MIAMI (AFP) - US authorities intercepted a suspicious airplane leaving Florida over the weekend, discovering weapons and thousands of dollars in cash on board.
Agents from the Fort Lauderdale Marine Unit, north of Miami, were alerted Saturday (Aug 15) to the movement of a Learjet aircraft connected to an ongoing investigation, according to a statement from Customs and Border Protections released Tuesday.
Officials from multiple federal agencies responded to stop the plane, which was headed for the Caribbean island of St Vincent.
They arrested two Venezuelans, whose identities have not been revealed, and seized 18 assault rifles, six shotguns, 58 semi-automatic pistols, $20,312 (S$27,730) in cash and $2,618.53 in endorsed checks, the statement said.
The operation was a CBP mission conducted along with Homeland Security Investigations and the Federal Aviation Administration, among other agencies.
According to Venezuelan opposition deputy Carlos Paparoni, the airplane is linked to Colombian businessman Alex Saab, accused of corruption relating to a food program run by President Nicolas Maduro.
Saab is currently imprisoned in Cape Verde.

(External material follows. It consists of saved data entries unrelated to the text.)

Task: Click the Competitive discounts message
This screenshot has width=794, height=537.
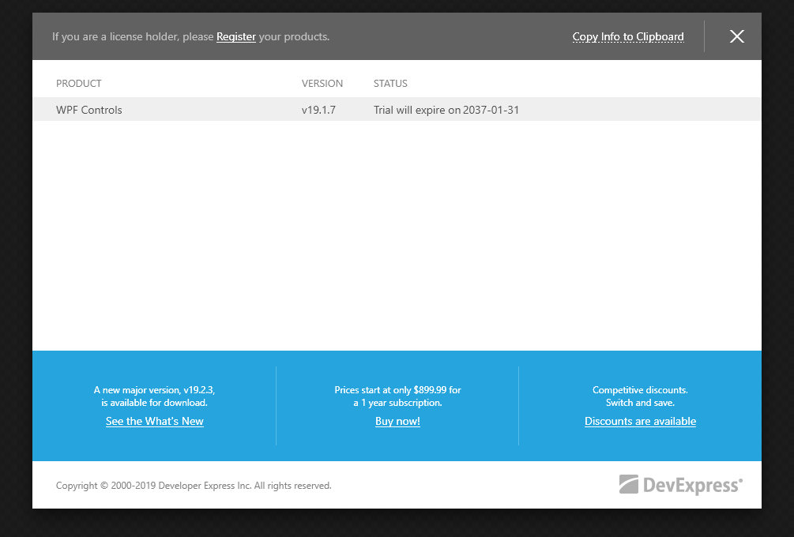Action: coord(640,396)
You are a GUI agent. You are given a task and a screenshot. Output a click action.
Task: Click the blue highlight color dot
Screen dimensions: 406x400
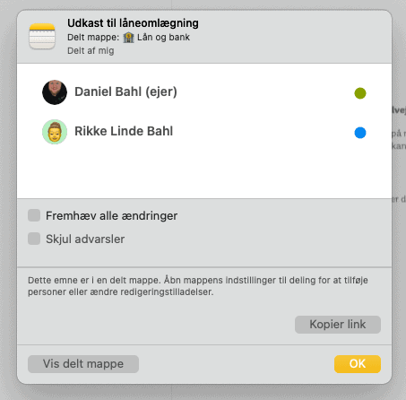360,133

The aircraft "belongs to a company owned by Roswell Rosales, a pilot of Alvaro Pulido Vargas, a partner of Maduro's front man Alex Saab," Paparoni wrote on Twitter.

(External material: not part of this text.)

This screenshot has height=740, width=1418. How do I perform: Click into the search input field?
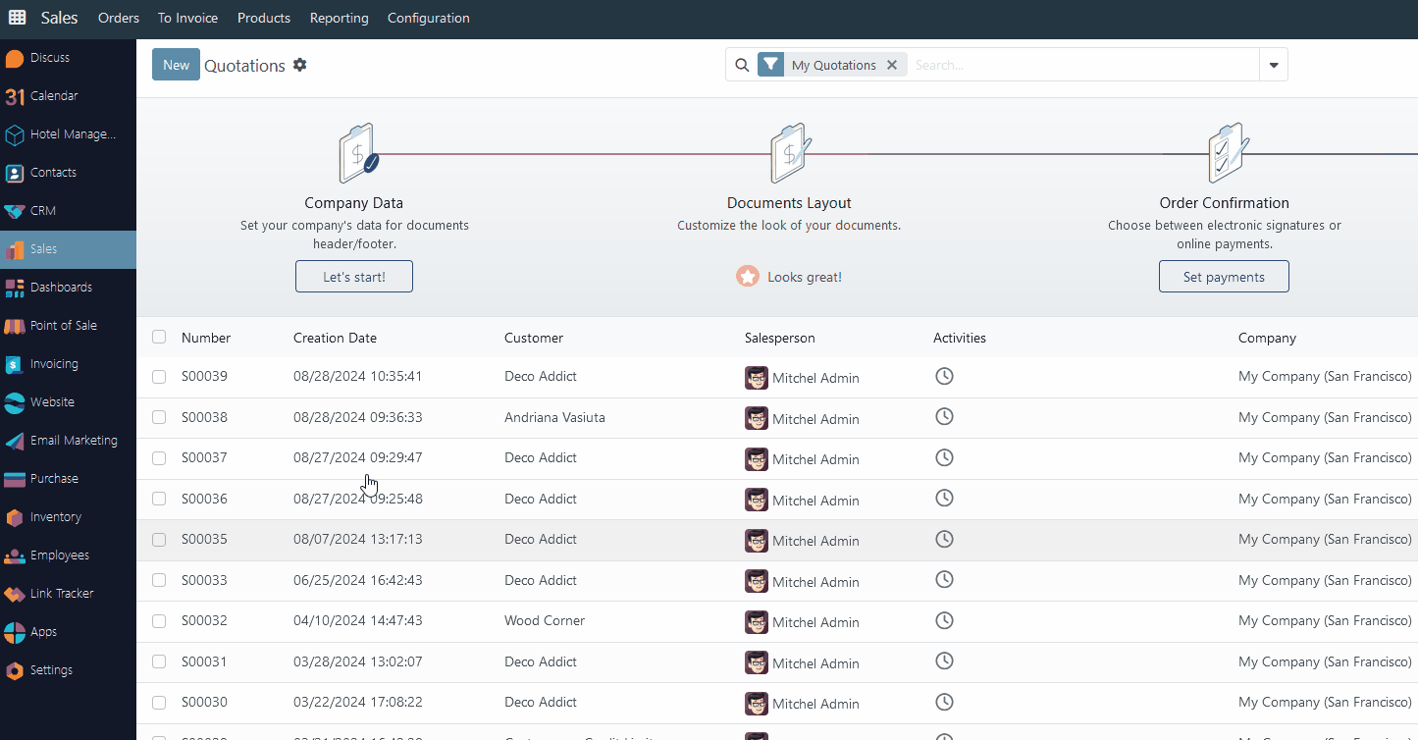pos(1079,65)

He added in a second tweet that one of Rosales's frequent passengers is Carlos Rolando Lizcano, "a key part of Alex Saab's criminal organisations."
"The world is getting smaller for them, their criminal organisation is naked," Paparoni wrote.
Saab was accused in Miami of money laundering, and was arrested in June during a technical stopover of his plane in Cape Verde.
On August 5 a Cape Verde court 5 gave the green light to extradite Saab to the United States.